Impermanence is part of the natural order of the world. When leaders fight against it, they try to control what is uncontrollable; in the process, they miss opportunities to use adversity for the benefit of their organizations. The turn in the business cycle is a good time for leaders to focus on organizational values and purpose.
In Shakespeare's As You Like it, Duke Senior, his throne usurped, has been exiled into the Forest of Arden. Even so, life is not all bad, he allows, "(for) sweet are the uses of adversity." Duke Senior does not say he's glad for adversity; but he prefers to use his adverse circumstances wisely, rather than to spend his life complaining.
Part of the work of a leader is to be comfortable with change. Very few would be surprised if the coming years bring unprecedented changes in the external world. How to respond to rapid change is a challenge all of us and our organizations will face.

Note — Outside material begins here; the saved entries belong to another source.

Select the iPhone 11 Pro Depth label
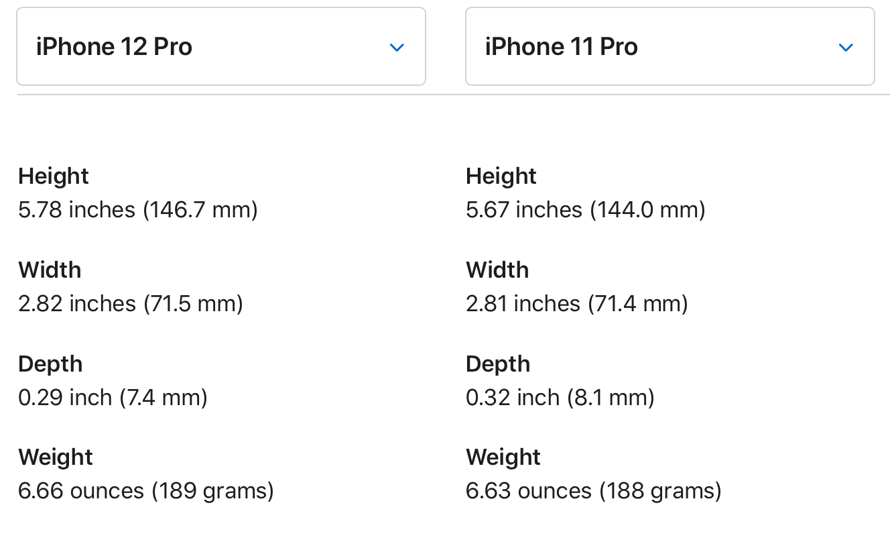890x546 pixels. coord(498,364)
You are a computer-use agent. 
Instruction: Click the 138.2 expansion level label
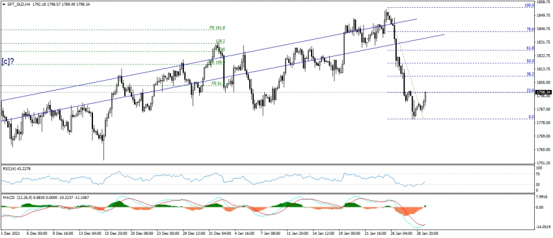pos(220,41)
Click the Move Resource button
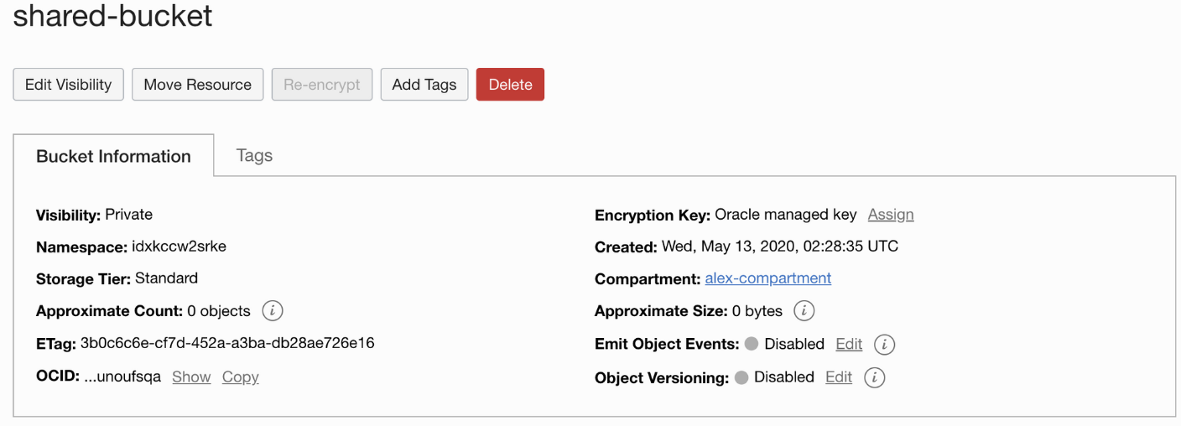 tap(198, 85)
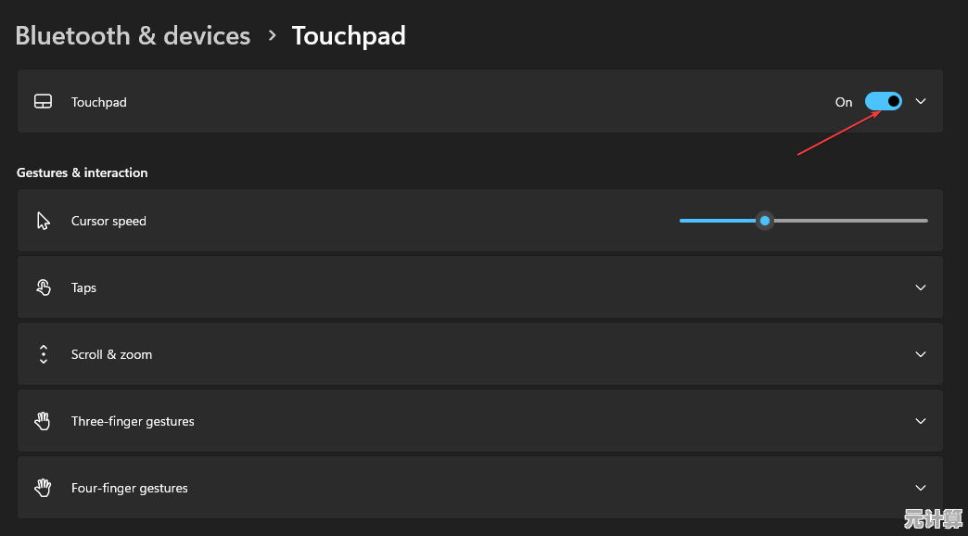Click the Three-finger gestures hand icon
The height and width of the screenshot is (536, 968).
pos(43,421)
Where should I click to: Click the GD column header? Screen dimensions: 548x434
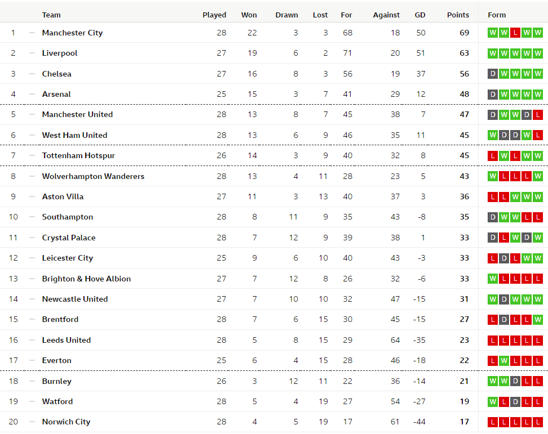click(x=420, y=15)
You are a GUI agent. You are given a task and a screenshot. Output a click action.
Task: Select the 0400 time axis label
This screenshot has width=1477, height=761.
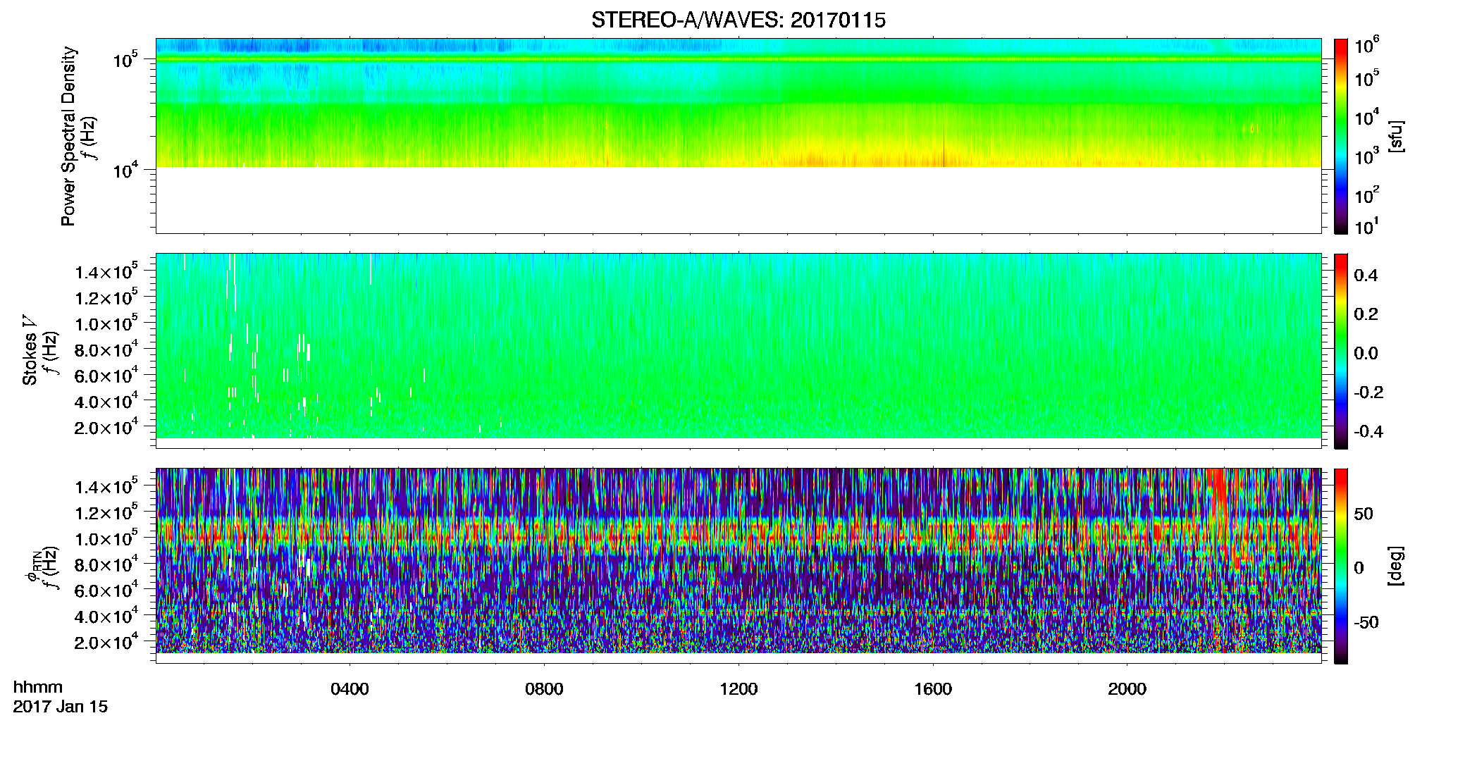point(350,689)
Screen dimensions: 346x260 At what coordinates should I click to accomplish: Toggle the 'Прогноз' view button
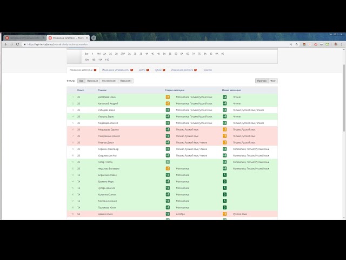tap(262, 81)
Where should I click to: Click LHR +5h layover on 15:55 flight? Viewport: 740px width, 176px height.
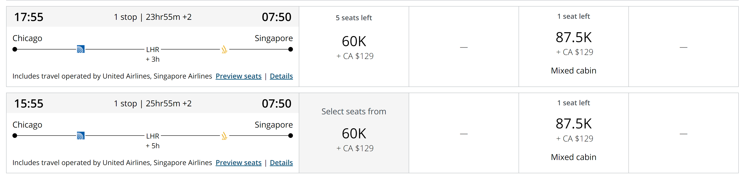click(153, 141)
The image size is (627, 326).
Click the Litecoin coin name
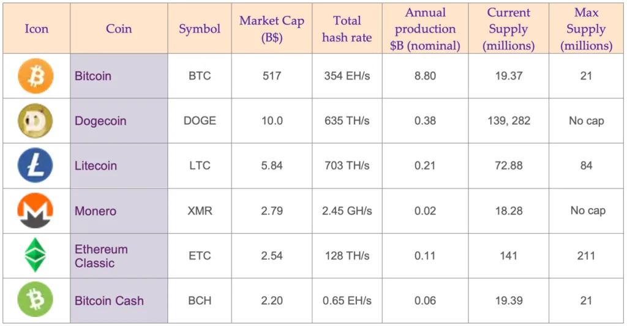pos(96,166)
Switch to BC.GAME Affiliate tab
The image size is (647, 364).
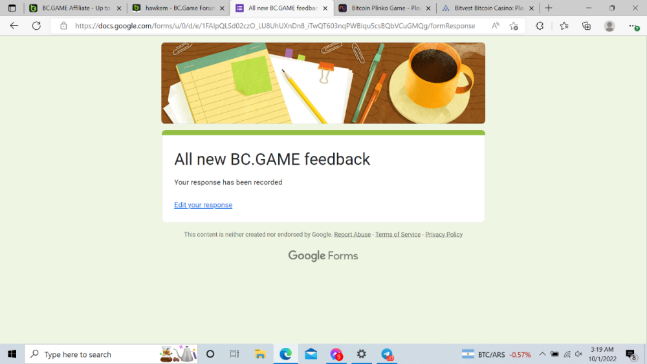coord(70,8)
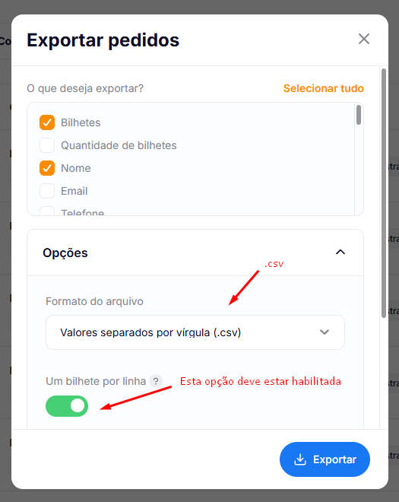This screenshot has height=502, width=399.
Task: Click Selecionar tudo link
Action: (x=324, y=88)
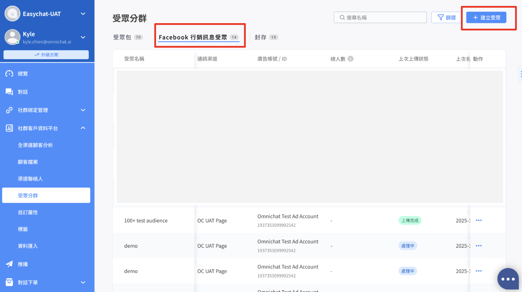Click the Easychat-UAT workspace avatar
Screen dimensions: 522x292
coord(12,14)
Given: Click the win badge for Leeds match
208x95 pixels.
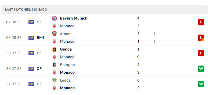Looking at the screenshot, I should coord(201,84).
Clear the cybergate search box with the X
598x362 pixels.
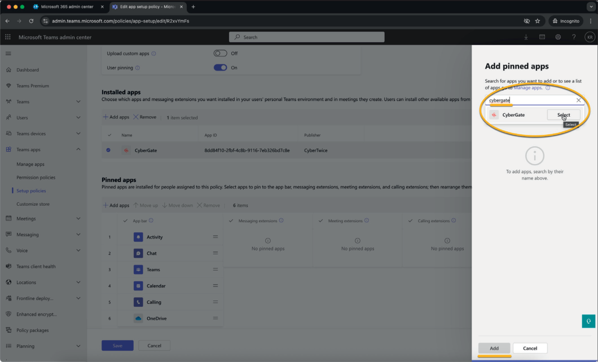[x=579, y=100]
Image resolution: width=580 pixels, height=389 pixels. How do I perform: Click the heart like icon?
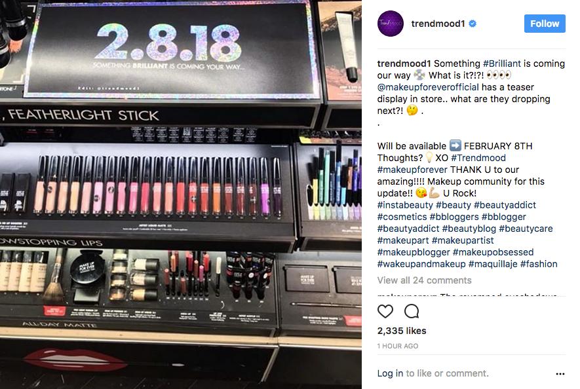[x=385, y=311]
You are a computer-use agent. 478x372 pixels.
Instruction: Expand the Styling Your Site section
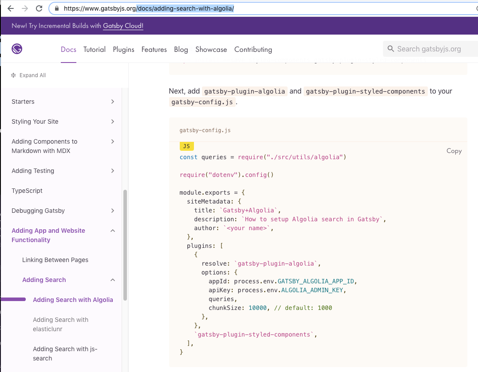pos(112,121)
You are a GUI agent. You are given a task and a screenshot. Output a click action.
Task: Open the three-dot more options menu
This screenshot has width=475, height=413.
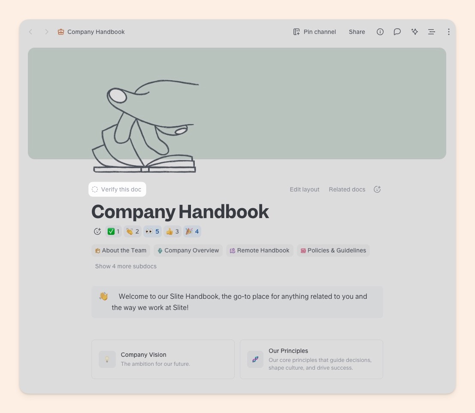pos(449,32)
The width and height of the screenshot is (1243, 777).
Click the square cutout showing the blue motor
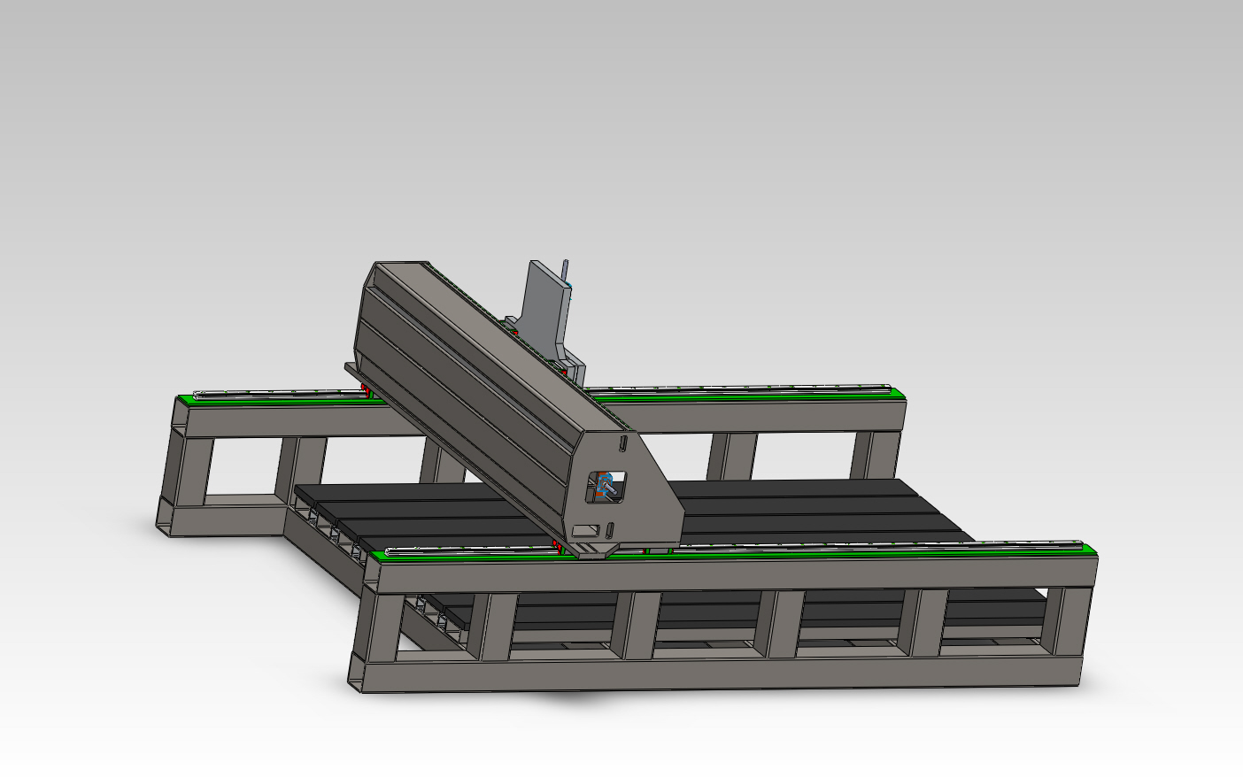608,487
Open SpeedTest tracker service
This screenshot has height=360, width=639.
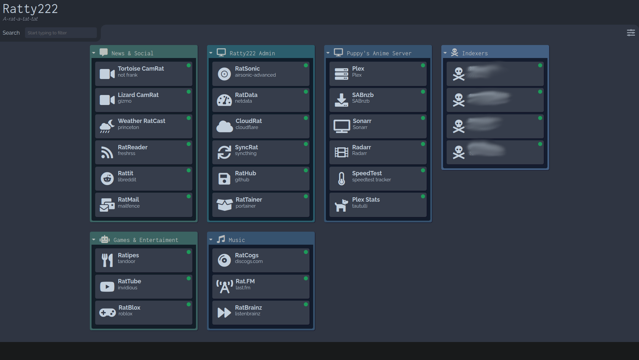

All of us have known loss, some more than others. But until very recently, most Americans alive today have known decades of uninterrupted, increasing prosperity. Indeed, in March 2009, The International Monetary Fund reported "that the world economy, reeling from financial crisis, was on track to shrink for the first time in 60 years."1 Most of us have not experienced the full cycle of economic life; like a society that has somehow lengthened summer beyond its normal time, we have forgotten that winter is a normal part of life. Unlike Duke Senior, we have no idea how to make good use our adverse circumstances.
Collectively as a society, we are like aging athletes who demand that the doctor shoot us up with inappropriate remedies to maintain our youth. When an athlete's body is artificially maintained, the inevitable decline is even worse. Some losses are expected in a vibrant, free-market economy. When we demand to be bailed out of our particular losses, we guarantee that we will no longer enjoy the benefits of freedom. And the more we try to stave off loss through artificial means, both the severity and the length of the resulting decline are magnified.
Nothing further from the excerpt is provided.